His first two attempts to read the aranean mind ended up about as well as his first attempt at reading human minds. That is, not well at all. He improved quickly, however, and soon found out some interesting things about Sword Divers. They had a habit of attacking vulnerable mages, it turned out – they limited themselves to mages that tried to explore the Dungeon beneath Korsa, and they were very careful about whom they targeted, but they were definitely willing to attack anyone they saw as an easy target. They also lived very deep in the Dungeon, and any time they made the wrong person 'disappear', they just retreated from the surface layers until the searches and outrage died down.
And that is what the Sword Divers did when they realized someone was targeting them – they flat out abandoned the Dungeon beneath Korsa, retreating into the depths. Having read their minds, Zorian knew it would be weeks, perhaps months before they deigned to return, and he didn't dare follow after them.
So he just looted their surface money stashes (more out of spite than because he really needed the cash) and went searching for more targets.

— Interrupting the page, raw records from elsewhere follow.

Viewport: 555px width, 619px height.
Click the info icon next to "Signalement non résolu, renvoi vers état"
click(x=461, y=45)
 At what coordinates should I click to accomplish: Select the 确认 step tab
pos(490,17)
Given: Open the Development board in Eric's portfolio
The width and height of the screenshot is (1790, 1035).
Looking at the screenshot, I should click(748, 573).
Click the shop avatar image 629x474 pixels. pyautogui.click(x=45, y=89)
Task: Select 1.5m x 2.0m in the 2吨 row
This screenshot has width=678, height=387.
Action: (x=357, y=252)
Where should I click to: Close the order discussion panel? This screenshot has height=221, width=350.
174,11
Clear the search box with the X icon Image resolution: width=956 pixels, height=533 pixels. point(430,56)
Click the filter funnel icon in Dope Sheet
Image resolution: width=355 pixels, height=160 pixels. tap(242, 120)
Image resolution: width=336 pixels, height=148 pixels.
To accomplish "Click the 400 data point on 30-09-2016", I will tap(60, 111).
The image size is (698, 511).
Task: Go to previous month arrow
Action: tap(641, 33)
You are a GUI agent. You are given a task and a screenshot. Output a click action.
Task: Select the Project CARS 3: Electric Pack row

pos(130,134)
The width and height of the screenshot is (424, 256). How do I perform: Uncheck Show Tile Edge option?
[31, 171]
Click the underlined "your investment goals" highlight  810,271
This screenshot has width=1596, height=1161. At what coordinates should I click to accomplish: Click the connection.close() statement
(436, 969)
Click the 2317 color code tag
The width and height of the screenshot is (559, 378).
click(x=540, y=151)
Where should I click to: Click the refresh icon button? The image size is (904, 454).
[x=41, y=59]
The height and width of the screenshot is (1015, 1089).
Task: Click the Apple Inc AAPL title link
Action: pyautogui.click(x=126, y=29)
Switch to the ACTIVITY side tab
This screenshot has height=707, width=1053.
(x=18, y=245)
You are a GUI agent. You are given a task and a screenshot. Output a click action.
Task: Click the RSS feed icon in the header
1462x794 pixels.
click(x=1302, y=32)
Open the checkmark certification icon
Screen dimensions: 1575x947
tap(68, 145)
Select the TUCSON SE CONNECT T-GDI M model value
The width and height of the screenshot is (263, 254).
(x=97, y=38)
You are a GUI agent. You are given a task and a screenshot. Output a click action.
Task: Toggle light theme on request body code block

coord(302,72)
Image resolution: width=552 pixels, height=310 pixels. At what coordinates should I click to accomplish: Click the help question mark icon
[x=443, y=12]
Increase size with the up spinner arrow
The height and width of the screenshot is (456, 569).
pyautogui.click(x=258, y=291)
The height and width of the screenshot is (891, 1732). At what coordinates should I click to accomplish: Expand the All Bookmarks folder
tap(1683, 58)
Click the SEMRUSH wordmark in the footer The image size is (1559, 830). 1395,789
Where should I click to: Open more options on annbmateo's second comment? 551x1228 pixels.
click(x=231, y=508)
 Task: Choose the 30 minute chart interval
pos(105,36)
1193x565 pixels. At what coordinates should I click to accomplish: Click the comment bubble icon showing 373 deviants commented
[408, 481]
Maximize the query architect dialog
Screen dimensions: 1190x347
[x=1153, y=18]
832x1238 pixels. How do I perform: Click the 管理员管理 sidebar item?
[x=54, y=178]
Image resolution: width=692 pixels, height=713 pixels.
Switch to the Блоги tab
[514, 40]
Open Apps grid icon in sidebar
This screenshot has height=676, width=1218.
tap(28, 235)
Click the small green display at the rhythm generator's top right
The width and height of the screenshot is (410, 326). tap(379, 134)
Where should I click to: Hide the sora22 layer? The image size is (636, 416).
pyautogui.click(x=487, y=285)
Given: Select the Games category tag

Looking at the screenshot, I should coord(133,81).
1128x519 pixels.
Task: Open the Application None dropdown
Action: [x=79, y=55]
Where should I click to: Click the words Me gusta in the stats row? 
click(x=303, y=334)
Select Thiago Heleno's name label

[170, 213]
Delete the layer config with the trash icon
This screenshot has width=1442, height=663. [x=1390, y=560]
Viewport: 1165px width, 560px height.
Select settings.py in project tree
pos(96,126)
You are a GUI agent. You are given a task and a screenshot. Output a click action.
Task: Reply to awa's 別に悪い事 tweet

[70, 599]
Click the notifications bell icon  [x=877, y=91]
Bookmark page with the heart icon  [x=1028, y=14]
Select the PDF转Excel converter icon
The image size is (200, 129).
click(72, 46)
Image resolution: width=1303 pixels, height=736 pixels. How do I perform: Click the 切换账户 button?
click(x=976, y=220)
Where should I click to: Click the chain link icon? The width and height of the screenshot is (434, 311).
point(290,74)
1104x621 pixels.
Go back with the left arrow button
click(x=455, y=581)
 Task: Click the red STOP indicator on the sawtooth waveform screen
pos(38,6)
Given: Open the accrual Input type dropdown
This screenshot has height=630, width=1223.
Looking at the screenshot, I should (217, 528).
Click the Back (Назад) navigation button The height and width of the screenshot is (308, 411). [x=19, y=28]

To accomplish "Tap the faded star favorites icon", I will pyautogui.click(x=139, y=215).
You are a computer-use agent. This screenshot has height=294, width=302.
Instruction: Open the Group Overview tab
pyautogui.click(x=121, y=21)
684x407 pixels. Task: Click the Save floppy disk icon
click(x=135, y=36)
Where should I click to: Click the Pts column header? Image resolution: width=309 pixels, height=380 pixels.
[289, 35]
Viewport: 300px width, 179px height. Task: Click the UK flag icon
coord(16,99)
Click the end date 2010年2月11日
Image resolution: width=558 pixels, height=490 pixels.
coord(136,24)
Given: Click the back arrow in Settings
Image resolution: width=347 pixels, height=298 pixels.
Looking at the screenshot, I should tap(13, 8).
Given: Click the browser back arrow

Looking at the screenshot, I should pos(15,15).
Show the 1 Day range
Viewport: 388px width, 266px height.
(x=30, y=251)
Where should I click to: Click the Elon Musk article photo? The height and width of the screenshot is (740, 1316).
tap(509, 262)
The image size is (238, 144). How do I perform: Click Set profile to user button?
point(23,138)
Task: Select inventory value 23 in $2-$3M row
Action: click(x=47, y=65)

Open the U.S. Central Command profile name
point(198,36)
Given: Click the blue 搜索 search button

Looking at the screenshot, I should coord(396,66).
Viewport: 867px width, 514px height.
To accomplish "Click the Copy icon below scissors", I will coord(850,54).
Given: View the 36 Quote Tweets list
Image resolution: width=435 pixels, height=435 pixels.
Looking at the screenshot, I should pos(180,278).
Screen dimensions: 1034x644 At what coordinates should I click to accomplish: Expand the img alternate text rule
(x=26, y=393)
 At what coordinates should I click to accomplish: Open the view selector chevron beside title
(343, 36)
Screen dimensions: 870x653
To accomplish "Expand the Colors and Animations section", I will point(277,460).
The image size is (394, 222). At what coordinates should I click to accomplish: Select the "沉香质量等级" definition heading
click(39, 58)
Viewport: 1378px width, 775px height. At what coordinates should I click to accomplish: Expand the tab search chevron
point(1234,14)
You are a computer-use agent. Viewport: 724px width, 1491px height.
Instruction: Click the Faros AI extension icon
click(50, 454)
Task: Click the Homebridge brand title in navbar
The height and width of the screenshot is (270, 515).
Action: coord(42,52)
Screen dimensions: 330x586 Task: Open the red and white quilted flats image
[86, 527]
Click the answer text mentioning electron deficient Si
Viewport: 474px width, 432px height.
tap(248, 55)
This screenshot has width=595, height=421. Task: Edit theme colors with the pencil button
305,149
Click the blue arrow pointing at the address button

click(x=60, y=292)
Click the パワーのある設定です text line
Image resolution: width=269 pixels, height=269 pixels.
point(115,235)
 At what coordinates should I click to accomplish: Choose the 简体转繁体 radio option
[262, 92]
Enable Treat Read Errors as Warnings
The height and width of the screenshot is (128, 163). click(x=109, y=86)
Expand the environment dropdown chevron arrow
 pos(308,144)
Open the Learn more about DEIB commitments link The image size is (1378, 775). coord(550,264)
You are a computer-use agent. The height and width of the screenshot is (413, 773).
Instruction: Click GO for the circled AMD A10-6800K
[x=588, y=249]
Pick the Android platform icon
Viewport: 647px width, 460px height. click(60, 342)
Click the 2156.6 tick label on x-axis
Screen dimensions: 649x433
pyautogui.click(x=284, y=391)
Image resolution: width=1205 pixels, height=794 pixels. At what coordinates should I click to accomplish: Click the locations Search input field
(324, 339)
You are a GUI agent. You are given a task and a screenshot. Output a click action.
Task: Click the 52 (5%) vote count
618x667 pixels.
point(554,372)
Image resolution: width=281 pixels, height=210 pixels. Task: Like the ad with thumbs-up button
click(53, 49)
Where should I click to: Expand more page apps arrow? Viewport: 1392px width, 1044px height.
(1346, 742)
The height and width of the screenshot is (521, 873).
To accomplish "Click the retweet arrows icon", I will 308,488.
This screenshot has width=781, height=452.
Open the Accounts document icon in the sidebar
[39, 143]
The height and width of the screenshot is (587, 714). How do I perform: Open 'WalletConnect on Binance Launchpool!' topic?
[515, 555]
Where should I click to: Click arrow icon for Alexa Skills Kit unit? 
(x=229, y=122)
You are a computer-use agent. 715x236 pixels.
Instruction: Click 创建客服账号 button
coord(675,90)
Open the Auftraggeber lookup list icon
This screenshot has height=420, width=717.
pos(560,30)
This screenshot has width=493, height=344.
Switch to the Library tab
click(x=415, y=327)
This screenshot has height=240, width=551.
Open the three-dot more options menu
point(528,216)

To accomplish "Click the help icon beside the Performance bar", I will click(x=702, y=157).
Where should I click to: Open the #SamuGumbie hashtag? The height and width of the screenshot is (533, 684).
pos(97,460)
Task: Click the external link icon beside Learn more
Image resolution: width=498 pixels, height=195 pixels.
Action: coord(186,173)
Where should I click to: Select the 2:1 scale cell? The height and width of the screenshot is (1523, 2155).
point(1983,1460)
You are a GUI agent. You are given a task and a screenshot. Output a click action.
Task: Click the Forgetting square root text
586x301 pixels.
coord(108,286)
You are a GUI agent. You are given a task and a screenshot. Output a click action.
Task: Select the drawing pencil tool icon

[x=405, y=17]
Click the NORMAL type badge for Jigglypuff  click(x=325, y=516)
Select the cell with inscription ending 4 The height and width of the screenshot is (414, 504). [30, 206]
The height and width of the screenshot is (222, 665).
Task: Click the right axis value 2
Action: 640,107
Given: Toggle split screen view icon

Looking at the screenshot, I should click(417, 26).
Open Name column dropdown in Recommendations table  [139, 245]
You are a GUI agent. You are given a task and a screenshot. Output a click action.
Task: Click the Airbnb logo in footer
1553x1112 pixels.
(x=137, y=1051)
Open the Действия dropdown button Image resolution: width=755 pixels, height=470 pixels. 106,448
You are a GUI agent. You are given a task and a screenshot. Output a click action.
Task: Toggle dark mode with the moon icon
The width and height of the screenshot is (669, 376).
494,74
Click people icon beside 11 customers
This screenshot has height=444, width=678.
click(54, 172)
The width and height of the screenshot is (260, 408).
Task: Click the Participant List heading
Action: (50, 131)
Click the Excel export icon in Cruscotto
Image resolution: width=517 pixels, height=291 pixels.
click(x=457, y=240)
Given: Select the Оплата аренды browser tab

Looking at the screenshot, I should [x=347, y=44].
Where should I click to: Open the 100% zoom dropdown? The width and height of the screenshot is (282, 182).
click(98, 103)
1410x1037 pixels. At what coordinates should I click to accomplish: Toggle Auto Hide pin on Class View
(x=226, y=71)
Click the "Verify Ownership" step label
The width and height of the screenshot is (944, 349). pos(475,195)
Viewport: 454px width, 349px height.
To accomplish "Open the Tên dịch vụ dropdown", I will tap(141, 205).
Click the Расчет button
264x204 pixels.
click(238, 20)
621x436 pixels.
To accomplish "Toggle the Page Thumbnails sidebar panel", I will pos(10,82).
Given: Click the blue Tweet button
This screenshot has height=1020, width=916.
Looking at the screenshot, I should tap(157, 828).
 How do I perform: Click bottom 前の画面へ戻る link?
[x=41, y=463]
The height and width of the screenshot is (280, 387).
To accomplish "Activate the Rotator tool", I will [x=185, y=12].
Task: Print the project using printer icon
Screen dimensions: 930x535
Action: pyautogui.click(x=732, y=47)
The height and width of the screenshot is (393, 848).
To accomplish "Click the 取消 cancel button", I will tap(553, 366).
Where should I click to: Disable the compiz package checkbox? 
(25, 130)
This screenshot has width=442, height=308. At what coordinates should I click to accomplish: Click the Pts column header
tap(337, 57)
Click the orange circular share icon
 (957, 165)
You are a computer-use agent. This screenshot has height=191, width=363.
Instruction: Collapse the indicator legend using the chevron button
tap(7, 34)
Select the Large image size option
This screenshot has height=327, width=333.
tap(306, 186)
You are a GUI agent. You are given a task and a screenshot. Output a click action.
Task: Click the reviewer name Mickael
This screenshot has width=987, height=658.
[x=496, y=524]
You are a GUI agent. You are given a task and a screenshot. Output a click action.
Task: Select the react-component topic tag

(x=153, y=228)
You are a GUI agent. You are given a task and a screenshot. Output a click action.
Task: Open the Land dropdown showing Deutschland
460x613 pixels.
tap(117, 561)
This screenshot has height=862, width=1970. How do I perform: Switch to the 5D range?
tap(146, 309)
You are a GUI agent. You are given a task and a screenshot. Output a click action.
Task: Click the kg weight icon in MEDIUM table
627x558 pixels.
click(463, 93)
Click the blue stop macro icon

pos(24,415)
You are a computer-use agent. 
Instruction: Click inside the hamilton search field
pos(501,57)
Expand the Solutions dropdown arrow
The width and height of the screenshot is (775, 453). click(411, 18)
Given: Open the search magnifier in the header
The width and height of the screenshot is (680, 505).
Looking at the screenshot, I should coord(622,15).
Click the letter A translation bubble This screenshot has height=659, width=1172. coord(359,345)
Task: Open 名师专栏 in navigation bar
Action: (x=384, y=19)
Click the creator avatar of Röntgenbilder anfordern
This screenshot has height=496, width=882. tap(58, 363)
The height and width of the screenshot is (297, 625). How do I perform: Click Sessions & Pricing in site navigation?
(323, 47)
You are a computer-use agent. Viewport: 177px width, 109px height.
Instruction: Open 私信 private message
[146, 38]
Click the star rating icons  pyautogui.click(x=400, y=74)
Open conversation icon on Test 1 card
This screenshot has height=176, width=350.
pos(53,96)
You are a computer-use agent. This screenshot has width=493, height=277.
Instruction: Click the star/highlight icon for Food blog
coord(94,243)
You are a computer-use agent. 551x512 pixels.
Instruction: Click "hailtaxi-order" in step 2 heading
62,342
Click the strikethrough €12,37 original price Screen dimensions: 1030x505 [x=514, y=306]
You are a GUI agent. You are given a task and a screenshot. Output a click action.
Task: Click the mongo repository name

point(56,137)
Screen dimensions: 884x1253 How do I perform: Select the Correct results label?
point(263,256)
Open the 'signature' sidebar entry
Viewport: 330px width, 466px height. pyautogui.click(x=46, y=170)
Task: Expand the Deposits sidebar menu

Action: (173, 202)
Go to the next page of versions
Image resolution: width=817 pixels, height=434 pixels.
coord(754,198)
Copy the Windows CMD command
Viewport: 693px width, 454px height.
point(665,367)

He asked both Deep Blue and the Luminous Advocates if they knew an aranean web they wouldn't mind targeted. Surprisingly, it was the Luminous Advocates that were more interested – he expected Deep Blue to jump to the chance, considering their neighborhood, but they were actually pretty content with their current situation. They did offer him a job, however… one that they claimed would buy him pretty much anything he wanted out of them. Basically, they wanted him to get rid of the crystal ooze that was harassing their resource gathering expeditions into the deeper parts of the Dungeon.
 
; Crystal oozes were virtually immune to physical damage, quite fast, absorbed most forms of magical energy, could shoot arrow-like shards of crystal at things that annoyed them, and even a tiny prickle from one of their crystal blades and shards would rapidly turn a living being into a crystal statue. They were sometimes called crystal basilisks, and they were one of those nightmare monsters that nobody actually wanted to fight unless there was no choice.
Deep Blue didn't seem very surprised when he declined their offer.
As for the Luminous Advocates, they were apparently under constant threat from a web they called 'The Demon Skin Web' or the 'Howling Ones'. Those weren't their real names, but since that particular web refused to talk to any of the other ones and simply did the telepathic equivalent of screaming whenever someone tried to talk to them, the Luminous Advocates didn't know what to call them. The Luminous Advocates indicated they wouldn't mind to see them gone, or at least thinned out a bit.
Well, by the end of the restart, Zorian had found out a lot of things about them. Such as that they called themselves Challengers of the Unspeakable, and were the so-called 'old aranea' – the magicless, original webs that got conquered, assimilated or exterminated by the newer, magic-using webs originating from underneath Cyoria. They had watched all their old neighbors fall before the tide of magic-using newcomers, either through violent conquest or through magic-using immigrants, until they were the only ones left. As far as they were concerned, it was the Luminous Advocates who were 'The Demon Skin Web'.
Tragic, but Challengers of the Unspeakable were also violent killers that actively raided their neighbors, and even nearby human communities when they could get away with it. Zorian had no qualms about raiding them back.
Finally, as the end of the restart approached, he started finalizing his preparations for another gate assault. This time his golem brigade would hopefully survive long enough to actually step into Iasku Mansion along with him, giving him solid superiority over Sudomir's undead guards.